Singer Eddie Money has died after a battle with stage 4 esophageal cancer. His family released a statement earlier today.

“The Money Family regrets to announce that Eddie passed away peacefully early this morning. It is with heavy hearts that we say goodbye to our loving husband and father. We cannot imagine our world without him. We are grateful that he will live on forever through his music,” his family said.

Money had taken time off from performing because of other heath issues, including developing pneumonia while recovering from heart valve surgery. He was best known for his hit songs “Take Me Home Tonight” and “Two Tickets to Paradise.” Money was 70 years old.

Hallmark Channel host and actor Cameron Mathison had surgery on Thursday to remove kidney cancer. He revealed his diagnosis in an Instagram post earlier this week asking fans for their thoughts and prayers.

Mathison, who also starred as Ryan Lavery on the soap opera “All My Children,” said that he went for an MRI a month ago for gut issues and doctors found a tumor on his right kidney.

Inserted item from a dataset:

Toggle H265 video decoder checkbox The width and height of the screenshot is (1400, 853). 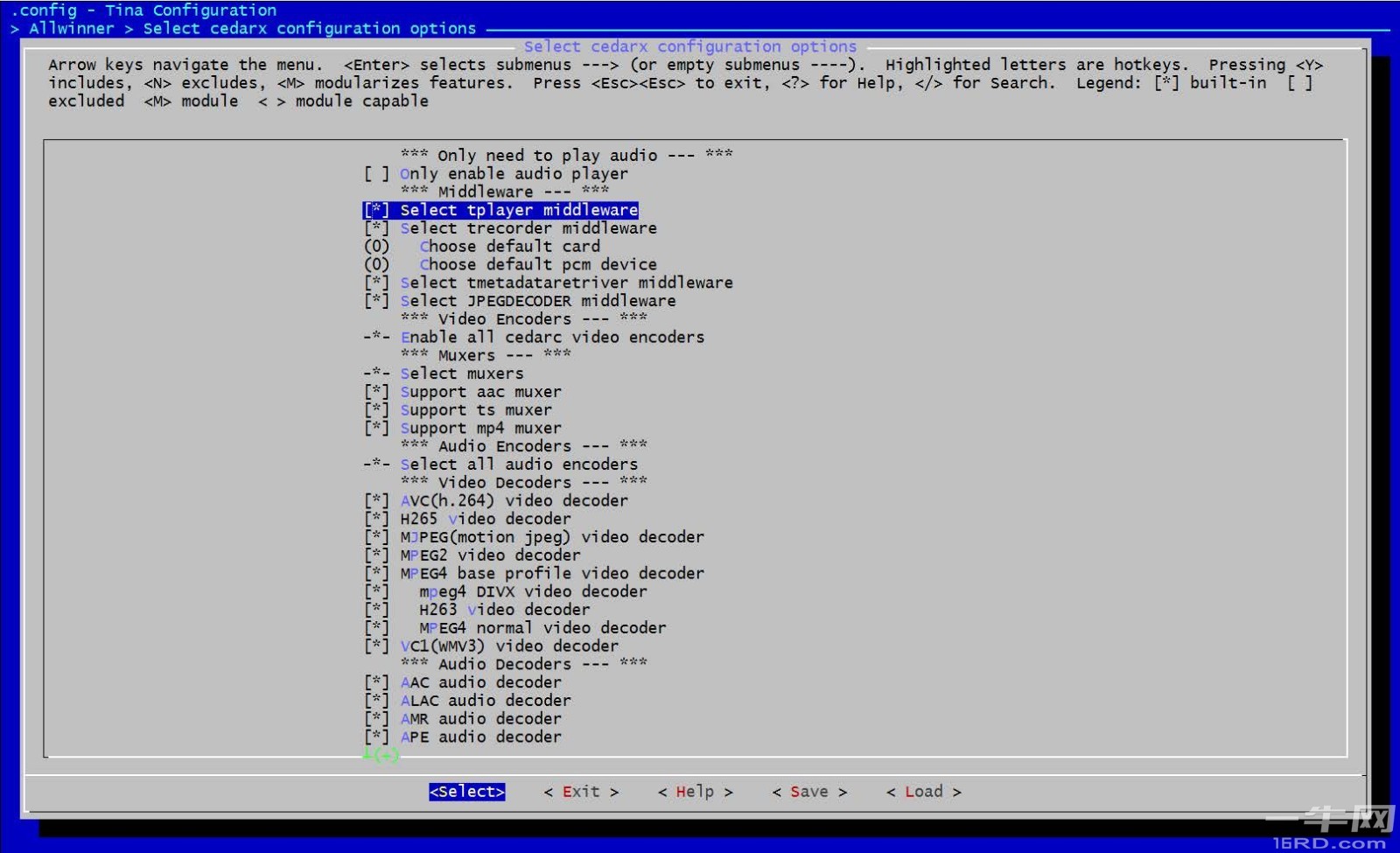376,519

His exact diagnosis — renal cell carcinoma — the most common type of kidney cancer found in adults.

“The good news is that it hasn’t spread to any other organs,” Mathison wrote in his post. “They say my healthy lifestyle and diet has no doubt helped keep it from growing and spreading to other areas, as doctors think it’s been growing in me for minimum 10 years.”

The 50-year-old thanked his wife, children, urologist, family and friends for their love and support. And said he is feeling “very grateful and optimistic!!”

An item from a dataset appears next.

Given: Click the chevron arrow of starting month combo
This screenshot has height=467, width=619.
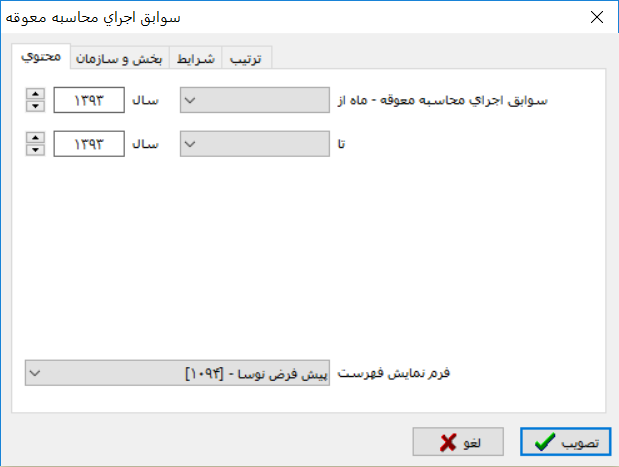Looking at the screenshot, I should (190, 100).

“The Fresh Prince of Bel Air” actor John Wesley has died. Wesley played Dr. Hoover, the father of a student who bullied Ashley Banks. The 72-year-old passed away from complications due to a long battle with multiple myeloma, a rare blood cancer that forms in a type of white blood cell called a plasma cell.

Throughout his career, Wesley worked with stars such as Denzel Washington, Barbra Streisand and Morgan Freeman. In addition to “The Fresh Prince,” he had more than 100 film and television credits to his name, including “Fraiser” and “The Jeffersons.”

Wesley also served in the United States Army during the Vietnam War.

She faked a cancer diagnosis, lying to family, friends, co-workers and even her own son. Now a Kentucky woman will go to jail for the scam. Jessica Krecskay is set to report to jail today where she as been ordered to serve 60 days behind bars and five years’ probation.

Krecskay told friends that she received a cancer diagnosis in 2013 and that it was terminal. Over two years, they raised close to $15,000 in donations, and some co-workers donated vacation days to allow her to spend time with her family.

In July, Krecskay pleaded guilty to theft by deception. A judge also ordered her to pay restitution within 90 days and fined her $1,000.

A cancer survivor met her donor after 20 years thanks to an online DNA test. Holly Becker received a stage 4 non-Hodgkin lymphoma diagnosis in 1997. She was just 24 years old and was told that there were no bone marrow matches. However, doctors found a match through an umbilical cord donation. That umbilical cord belonged to Patrick Davey of New York.

Years later, after using Ancestry.com, Becker and Davey learned they were somehow related. After connecting online, they learned it was from the cord donation.

On Sunday, Becker, Davey and his mother, Dania, met in person at Loyola University Medical Center, reported News Channel 3 in Memphis. “It's the craziest thing. It’s surreal to me,” Becker said.

As for Davey, he said, he feels grateful to have been put in the situation where he is.

Photo courtesy of the Aiken Standard

A town in South Carolina is going teal for ovarian cancer awareness month. The Newberry Street fountain in Aiken has been dyed teal to match the color of the disease awareness.

The event is to honor the daughter of Debbie Mills who died from ovarian cancer in 2007, only four months after receiving her diagnosis.

Mills, who also founded Gail’s Anatomy, hopes to make people aware of the often-silent signs of ovarian cancer.

“Ovarian cancer is known as the deadliest gynecologic cancer in the U.S., given that it is not usually detected or diagnosed until it has reached advanced stages,” Mills told the Aiken Standard. “… Unlike other cancers, survival rates for ovarian cancer over the past 40 years have not improved.”